There are two basic operations for reading data from DynamoDB, query and scan.

Query

A query operation gets items from a table using one of its indexes. A query operation must specify the index to use, the value of the hash key, and optionally the value of the range key with one of the available filtering operators (EQ, LE, LT, GE, GT, BEGINS_WITH, BETWEEN).

You read it right, the hash key always has to be provided, and it is evaluated with an equality condition. So if you need to perform complex queries, like getting all the rows created in the last hour, DynamoDB is not a good option.

You may wonder if you can walk around this limitation by defining an index with an extremely generic hash key, for example a constant, and use the filtering operators offered by the range key to perform more complex queries.

The problem is that is not a good idea to have a significant amount of rows mapped to the same hash key value. The hash key is used to distribute the entries of a table among different nodes, so if many entries are mapped to the same hash key, you lose the scalability and speed offered by DynamoDB.
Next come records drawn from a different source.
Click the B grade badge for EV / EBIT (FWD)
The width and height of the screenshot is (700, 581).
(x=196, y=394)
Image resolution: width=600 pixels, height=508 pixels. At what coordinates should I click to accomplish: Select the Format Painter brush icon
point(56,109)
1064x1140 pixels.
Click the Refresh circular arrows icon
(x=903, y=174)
So keep in mind that DynamoDB query capabilities are limited: the hash key is always filtered with an equality condition and even though the range key can be filtered with different operators, it has to be used together with the hash key.

Scan

A scan operation examines every item in the table. A single scan request can retrieve a maximum of 1 MB of data, to retrieve more data you need to do multiple requests with pagination.

Consistency

By default, read operations (query and scan) are eventually consistent. This means that the returned values may not reflect a recently completed write. According to the documentation, consistency across all copies of data is usually reached within a second.

In contrast, a strongly consistent read returns a result that reflects all writes that received a successful response prior to the read.
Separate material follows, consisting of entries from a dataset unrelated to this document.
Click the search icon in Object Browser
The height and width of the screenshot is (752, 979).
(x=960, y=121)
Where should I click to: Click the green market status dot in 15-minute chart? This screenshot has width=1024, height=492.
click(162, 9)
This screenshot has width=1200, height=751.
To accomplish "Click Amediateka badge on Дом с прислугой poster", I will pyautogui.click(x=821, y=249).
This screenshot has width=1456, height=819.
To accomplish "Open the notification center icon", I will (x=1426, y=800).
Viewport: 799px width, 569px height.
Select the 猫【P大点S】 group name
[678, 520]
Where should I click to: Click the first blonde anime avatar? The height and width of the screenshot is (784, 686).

When performing a read operation, it is possible to specify that it has to be strongly consistent, though strongly consistent reads are not supported on global secondary indexes.

Pricing

The pricing model of DynamoDB is a bit peculiar, you are charged per table for three different concepts:

  • Storage
  • Read capacity
  • Write capacity

Storage cost is straightforward, being billed per GB, and it is is extremely cheap, currently 0.25$/GB per month, having 25 GB in the free tier.*

Capacity pricing is more complex. You pay for the provisioned (aka. maximum) throughput of the table, not the used capacity. The good think though is that you can change the capacity of the table as frequently as you want, and it only takes a few minutes for the new capacity to be available, with zero downtime.
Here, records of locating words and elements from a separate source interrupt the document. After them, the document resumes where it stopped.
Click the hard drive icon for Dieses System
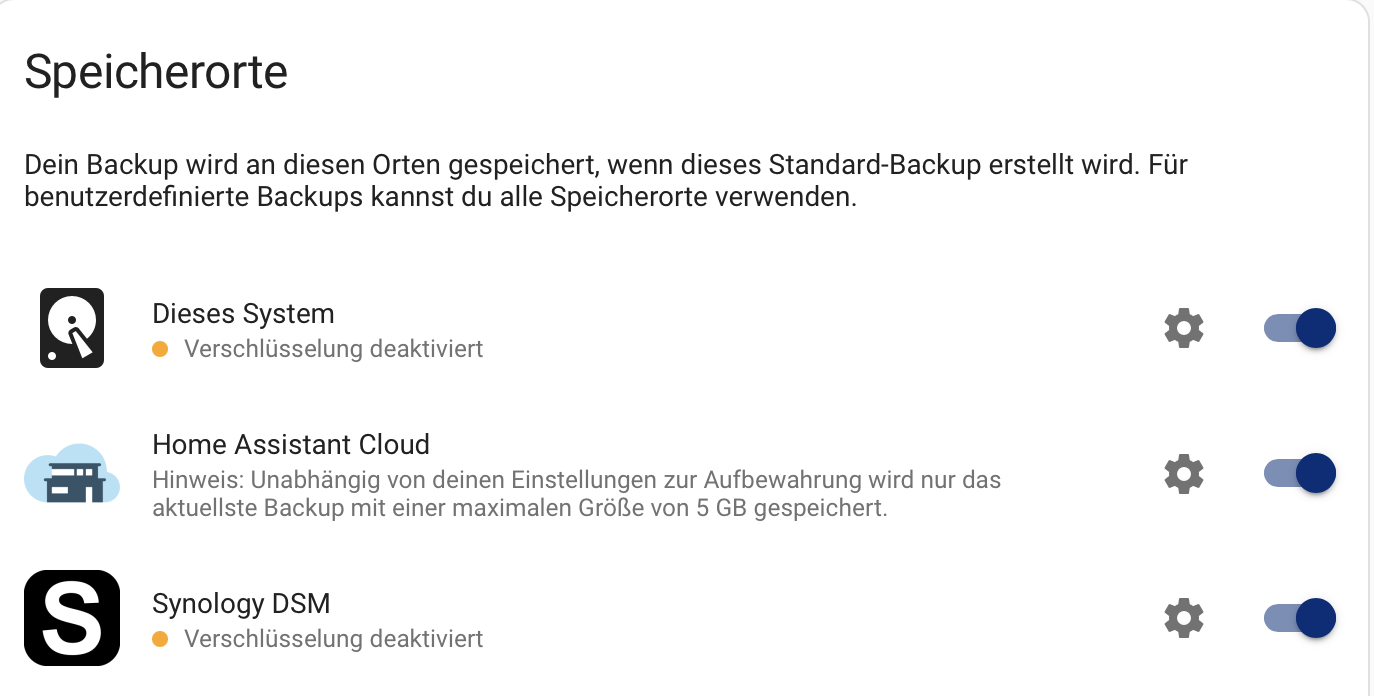[72, 328]

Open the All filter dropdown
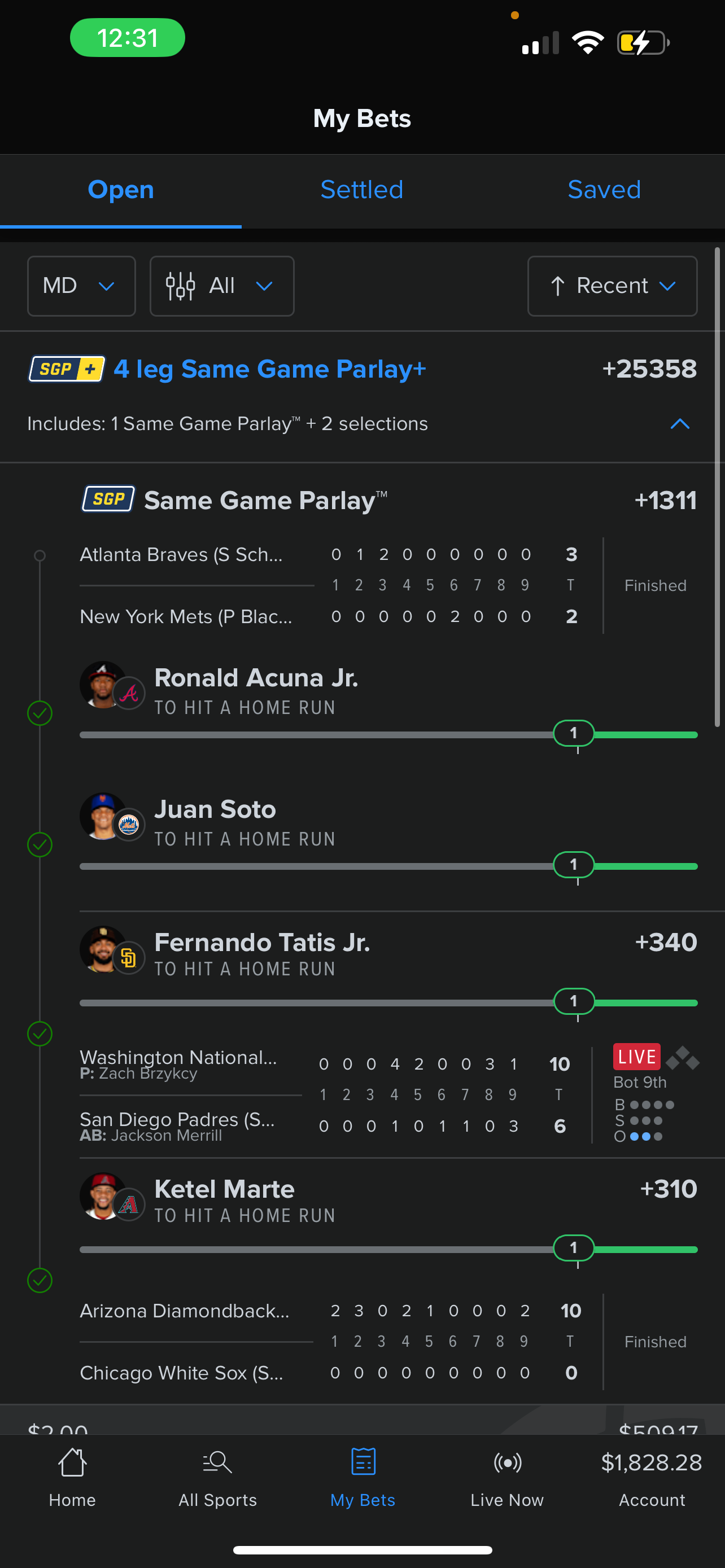pyautogui.click(x=221, y=286)
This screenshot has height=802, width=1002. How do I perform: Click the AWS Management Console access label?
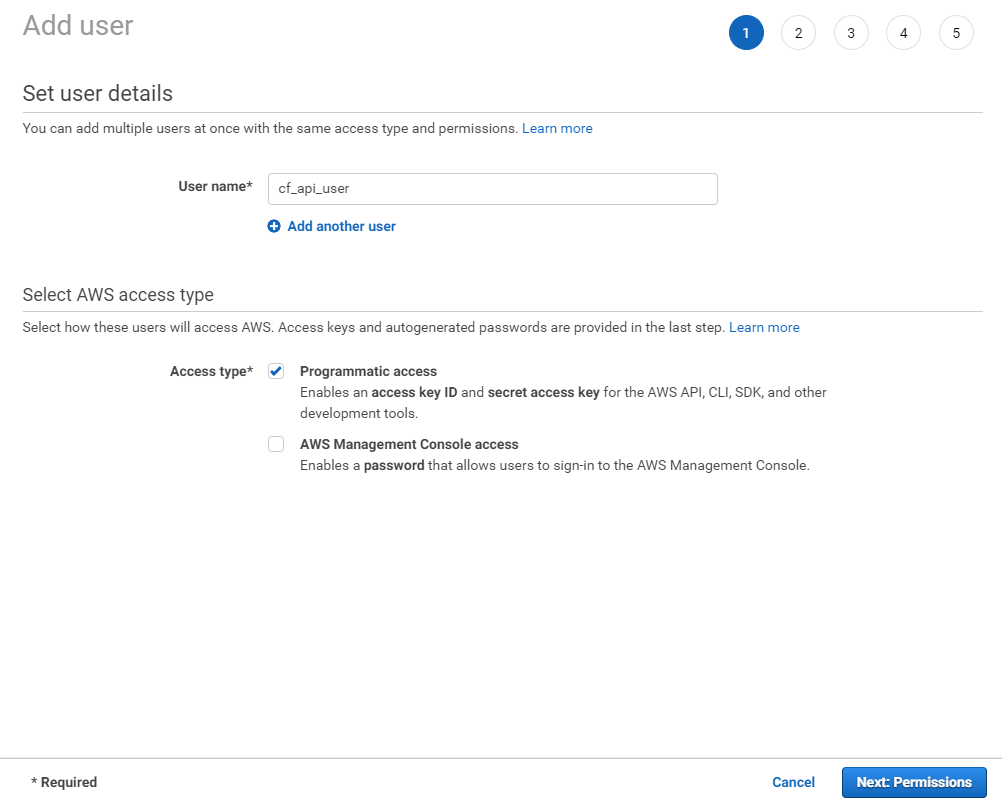coord(409,444)
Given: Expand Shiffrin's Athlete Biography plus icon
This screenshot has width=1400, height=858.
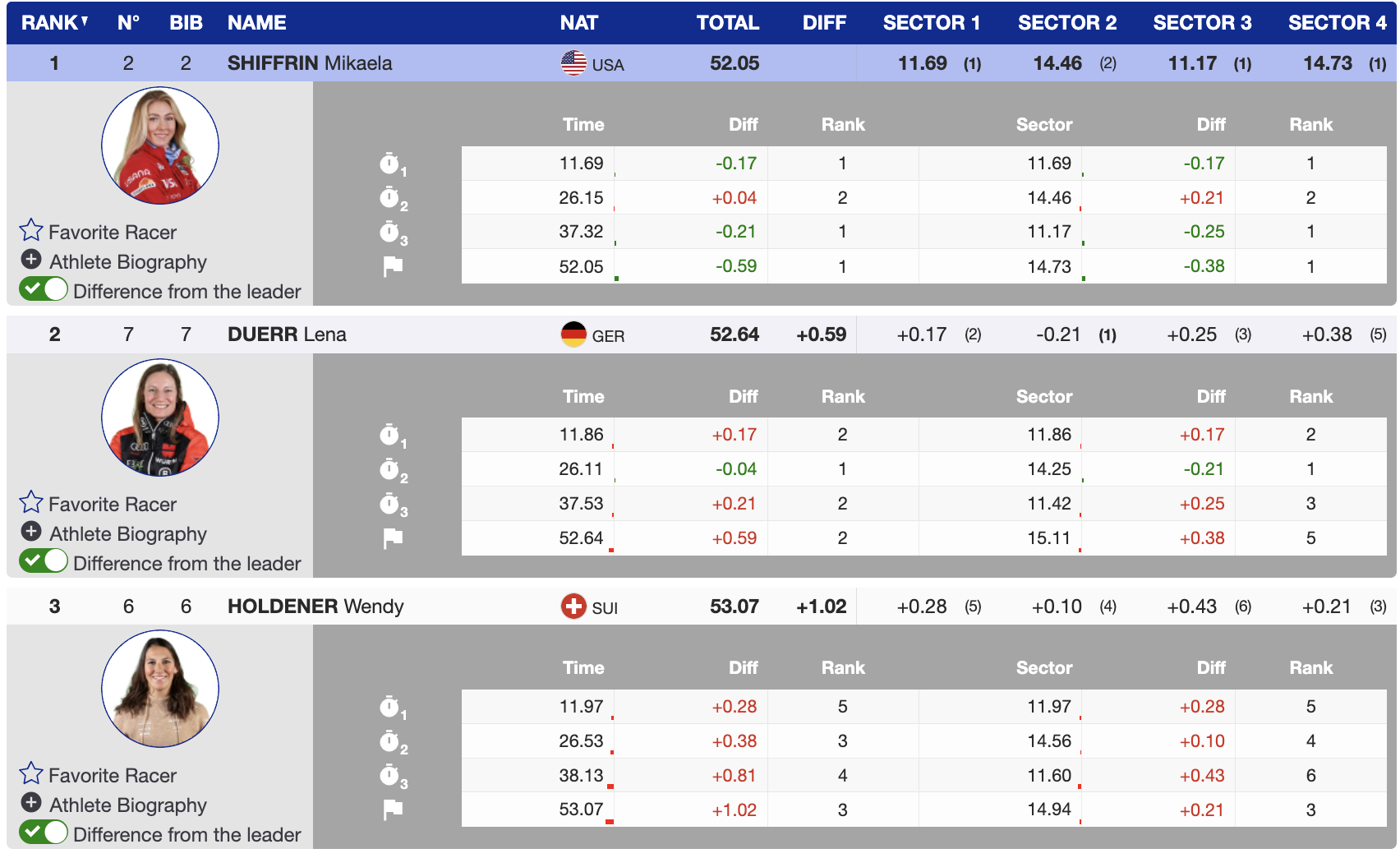Looking at the screenshot, I should (31, 260).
Read capacity is the number of strongly consistent reads/second of items of size <= 4 KB. Eventually consistent reads consume only 0.5 read capacity units. If your rows are smaller than 4 KB, when performing a strongly consistent read, each fetched row will consume one read unit.

Write capacity is the number of writes/second of items of size <= 1 KB. When writing into the table each secondary index consumes an additional write unit. So if a table has one local secondary index and one global secondary index, adding or updating a row of size <= 1KB will consume 3 write units, 1 for the table and 2 for the indexes.

Capacity is billed hourly and the price is:

  • $0.0065 per hour for every 10 units of write capacity ($0.00065 write unit/hour).*
  • $0.0065 per hour for every 50 units of read capacity ($0.00013 read unit/hour).*

For example, if your table needs to support 10 writes/s and 100 strongly consistent reads/s, and the items stored are <= 1KB, it would cost:

10 write units x $0.00065 + 100 read units x $0.00013 = $0.0195/hour or $14.04/month.

*These prices are for US East region. To see the current prices for a specific AWS region check out this page.